Work instructions: Reproduce the material word for word, starting with the line that contains "Click the paragraph" and continuing through the end of the material, including both ends. Omit the pictures from your answer.

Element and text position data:
※ ※ ※
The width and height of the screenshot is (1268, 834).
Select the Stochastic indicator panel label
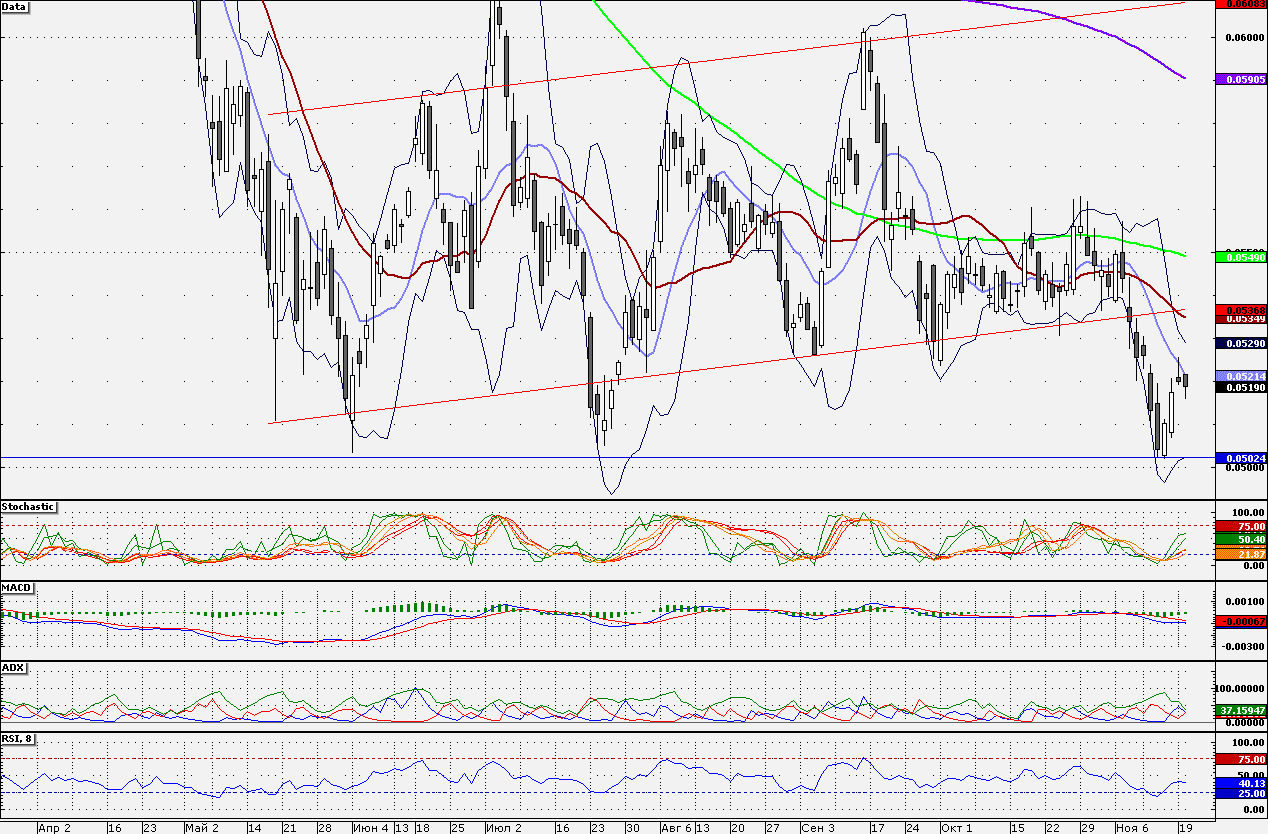coord(28,507)
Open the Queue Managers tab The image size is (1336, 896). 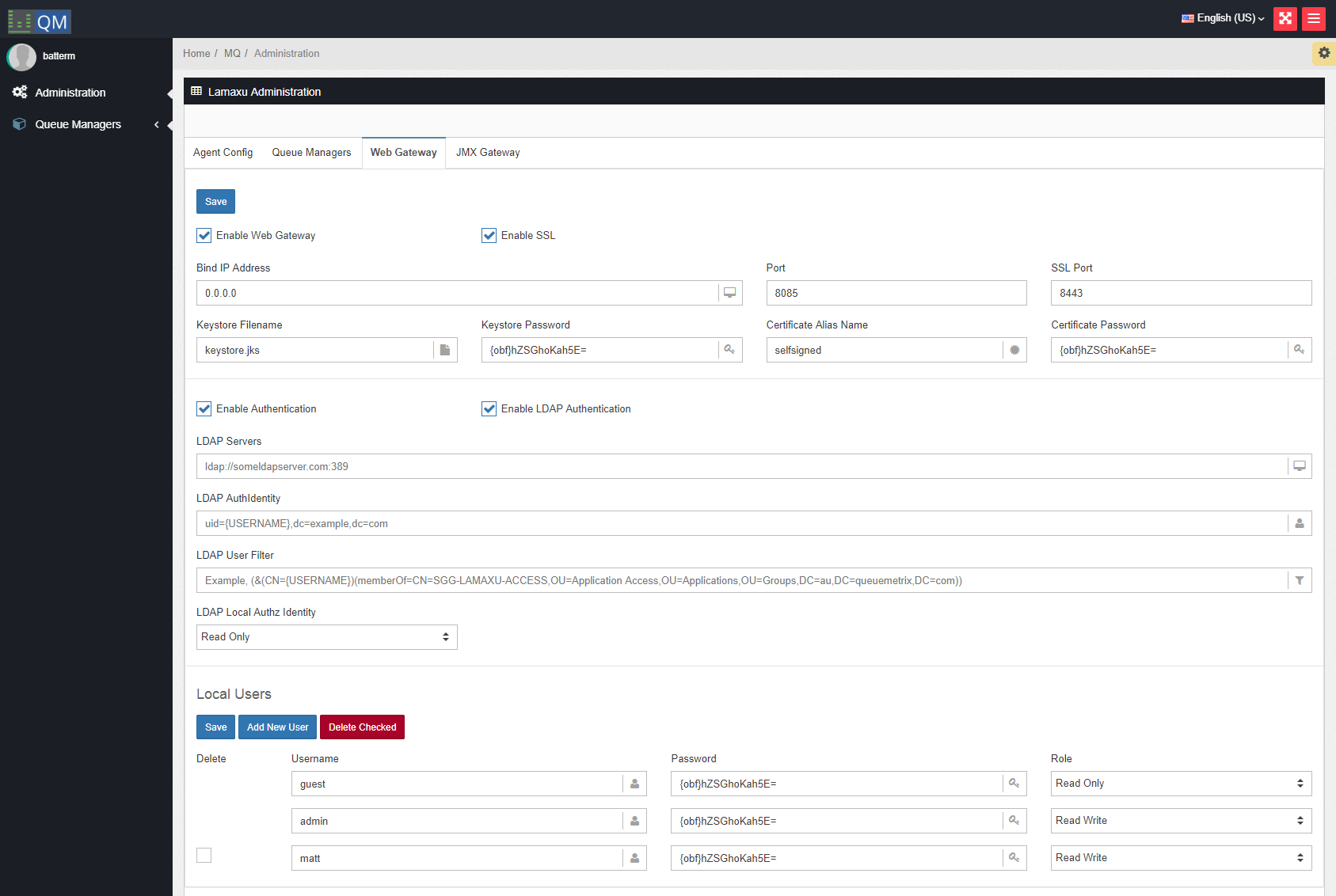point(311,153)
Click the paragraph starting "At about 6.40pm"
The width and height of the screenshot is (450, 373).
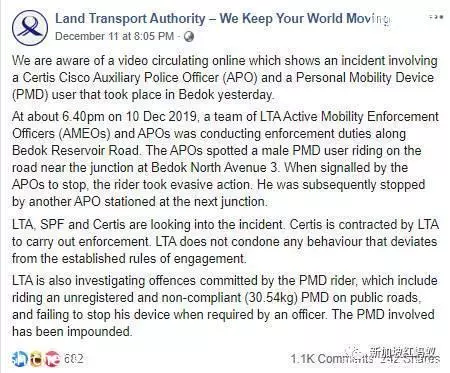pyautogui.click(x=225, y=159)
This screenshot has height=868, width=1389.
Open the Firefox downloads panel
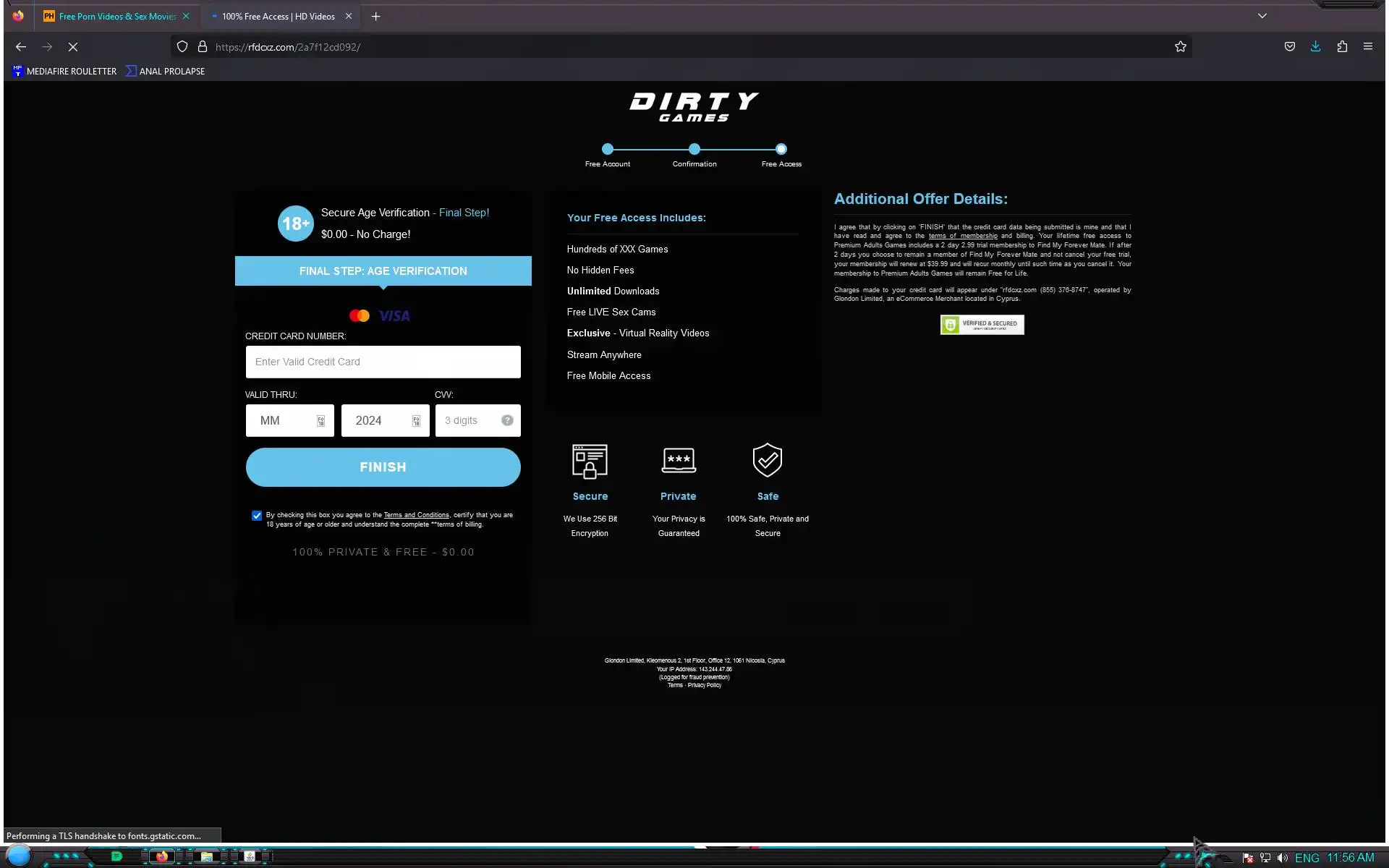pos(1315,47)
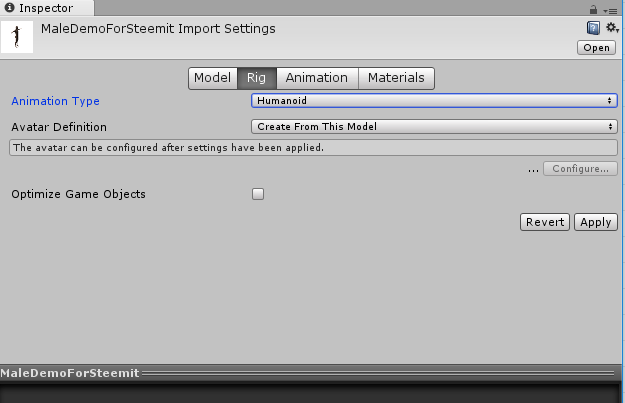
※ ※ ※
Solution below:
Click the paragraph starting "At about 6.40pm"
The width and height of the screenshot is (450, 373).
pyautogui.click(x=225, y=159)
This screenshot has height=868, width=1389.
Open the Firefox downloads panel
pos(1315,47)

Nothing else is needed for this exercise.